En los Estados Unidos, el racismo ha cobrado fuerza y se percibe como uno de los motores ideológicos que han alimentado corrientes políticas extremas en los últimos años. A estas ideologías se han sumado multitudes que comparten objetivos nefastos: imponer la supremacía racial y excluir a quienes no se ajustan a su concepto de “pureza”. Los ataques verbales y físicos contra la comunidad latina, afroamericana y otras minorías son una dolorosa evidencia de esta realidad.

Este problema no se limita al continente Americano. Es un fenómeno global. Países como España y muchas naciones europeas están presenciando un incremento alarmante de discursos y políticas xenófobas. El racismo no es solo cultural, es espiritual: nace del pecado, del orgullo y del desprecio hacia la obra de Dios en la diversidad humana.

Como líderes cristianos, debemos reflexionar seriamente: ¿Cómo estamos educando a nuestro pueblo acerca del racismo? ¿Estamos denunciándolo desde nuestros púlpitos, enseñando a nuestras congregaciones que esta ideología es incompatible con el evangelio de Jesucristo? El racismo es pecado. Atenta contra el segundo gran mandamiento: “Amarás a tu prójimo como a ti mismo” (Mateo 22:39).

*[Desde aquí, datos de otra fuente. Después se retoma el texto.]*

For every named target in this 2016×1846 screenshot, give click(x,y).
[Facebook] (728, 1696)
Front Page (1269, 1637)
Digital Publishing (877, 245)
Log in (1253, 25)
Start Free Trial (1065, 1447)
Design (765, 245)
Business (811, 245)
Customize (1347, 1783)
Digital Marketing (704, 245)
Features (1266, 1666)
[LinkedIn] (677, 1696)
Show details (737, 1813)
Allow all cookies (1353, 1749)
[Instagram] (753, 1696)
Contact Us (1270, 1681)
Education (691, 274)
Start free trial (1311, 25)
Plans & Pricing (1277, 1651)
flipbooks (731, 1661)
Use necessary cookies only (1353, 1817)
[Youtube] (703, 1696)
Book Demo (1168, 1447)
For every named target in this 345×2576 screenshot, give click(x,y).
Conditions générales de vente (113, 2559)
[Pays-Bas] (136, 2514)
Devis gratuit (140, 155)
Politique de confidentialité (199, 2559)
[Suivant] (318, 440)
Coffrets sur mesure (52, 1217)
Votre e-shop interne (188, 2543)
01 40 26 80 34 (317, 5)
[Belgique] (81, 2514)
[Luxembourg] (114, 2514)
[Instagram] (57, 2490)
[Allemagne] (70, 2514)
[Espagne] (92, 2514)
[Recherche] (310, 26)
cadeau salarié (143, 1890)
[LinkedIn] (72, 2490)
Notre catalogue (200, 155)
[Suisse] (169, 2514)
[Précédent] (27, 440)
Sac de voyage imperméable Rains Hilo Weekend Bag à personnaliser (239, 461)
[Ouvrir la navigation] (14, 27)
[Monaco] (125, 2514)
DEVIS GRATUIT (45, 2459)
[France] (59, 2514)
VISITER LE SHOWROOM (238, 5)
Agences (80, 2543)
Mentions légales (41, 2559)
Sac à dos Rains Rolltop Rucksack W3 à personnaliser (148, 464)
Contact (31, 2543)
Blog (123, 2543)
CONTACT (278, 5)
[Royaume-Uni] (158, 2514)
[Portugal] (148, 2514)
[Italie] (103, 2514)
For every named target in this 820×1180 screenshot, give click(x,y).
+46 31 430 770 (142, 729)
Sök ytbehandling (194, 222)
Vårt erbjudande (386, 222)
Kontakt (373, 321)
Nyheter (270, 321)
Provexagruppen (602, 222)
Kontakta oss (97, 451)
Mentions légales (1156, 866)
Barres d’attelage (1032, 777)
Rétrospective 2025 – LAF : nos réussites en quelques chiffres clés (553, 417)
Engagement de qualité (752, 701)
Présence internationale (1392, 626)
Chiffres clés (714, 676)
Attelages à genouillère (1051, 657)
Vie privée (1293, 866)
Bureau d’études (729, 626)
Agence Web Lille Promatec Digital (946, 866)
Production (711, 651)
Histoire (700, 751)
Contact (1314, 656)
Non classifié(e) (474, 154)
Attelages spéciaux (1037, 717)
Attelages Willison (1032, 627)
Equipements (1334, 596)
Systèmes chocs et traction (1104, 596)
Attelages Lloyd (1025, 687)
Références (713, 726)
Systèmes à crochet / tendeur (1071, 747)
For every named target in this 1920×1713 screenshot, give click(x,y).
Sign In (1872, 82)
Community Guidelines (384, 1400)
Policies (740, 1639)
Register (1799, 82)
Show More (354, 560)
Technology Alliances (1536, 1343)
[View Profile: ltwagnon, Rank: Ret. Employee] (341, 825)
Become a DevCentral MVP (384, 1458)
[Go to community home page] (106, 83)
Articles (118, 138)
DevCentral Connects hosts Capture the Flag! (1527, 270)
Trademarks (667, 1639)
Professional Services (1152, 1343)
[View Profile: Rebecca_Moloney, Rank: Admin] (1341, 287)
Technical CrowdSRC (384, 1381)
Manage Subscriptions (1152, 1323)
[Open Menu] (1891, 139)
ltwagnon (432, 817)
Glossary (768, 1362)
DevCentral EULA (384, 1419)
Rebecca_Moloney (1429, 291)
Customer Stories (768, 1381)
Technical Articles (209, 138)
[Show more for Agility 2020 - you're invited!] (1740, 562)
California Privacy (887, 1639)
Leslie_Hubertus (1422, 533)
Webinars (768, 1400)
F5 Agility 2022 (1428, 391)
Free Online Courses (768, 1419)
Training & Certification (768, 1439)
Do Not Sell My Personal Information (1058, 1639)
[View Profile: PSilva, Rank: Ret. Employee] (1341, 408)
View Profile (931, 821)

La fe cristiana enseña que todos fuimos creados a imagen de Dios (Génesis 1:27) y que en Cristo “no hay judío ni griego, esclavo ni libre, hombre ni mujer, porque todos somos uno en Él” (Gálatas 3:28). El mensaje del evangelio derriba muros, no los construye. Divide el pecado, no a la humanidad.

Hoy más que nunca, la iglesia debe alzar su voz profética contra el racismo y enseñar que el amor, la justicia y la igualdad son valores innegociables del Reino de Dios. Callar es ser cómplice; actuar es obedecer a Cristo.

Tenemos que comprender que el racismo no es un problema político, ¡es un pecado que mata! En Estados Unidos, vemos cómo la supremacía blanca, hoy disfrazada del “Evangelio Nacionalista Blanco”, hacen manifiesto el odio racial y contaminan corazones y políticas. Pero este cáncer no es exclusivo de América; España, Europa y gran parte del mundo sufren la misma enfermedad. 

Cristo Jesús enseñó: “Amarás a tu prójimo como a ti mismo” (Mateo 22:39). Entonces, ¿cómo puede llamarse cristiano quien desprecia a otros por su color de piel o su origen? ¡Iglesia del Señor, despierta! El silencio nos hace cómplices. Debemos denunciarlo, educar y actuar. El Reino de Dios no tiene fronteras raciales. En Cristo, todos somos uno (Gálatas 3:28).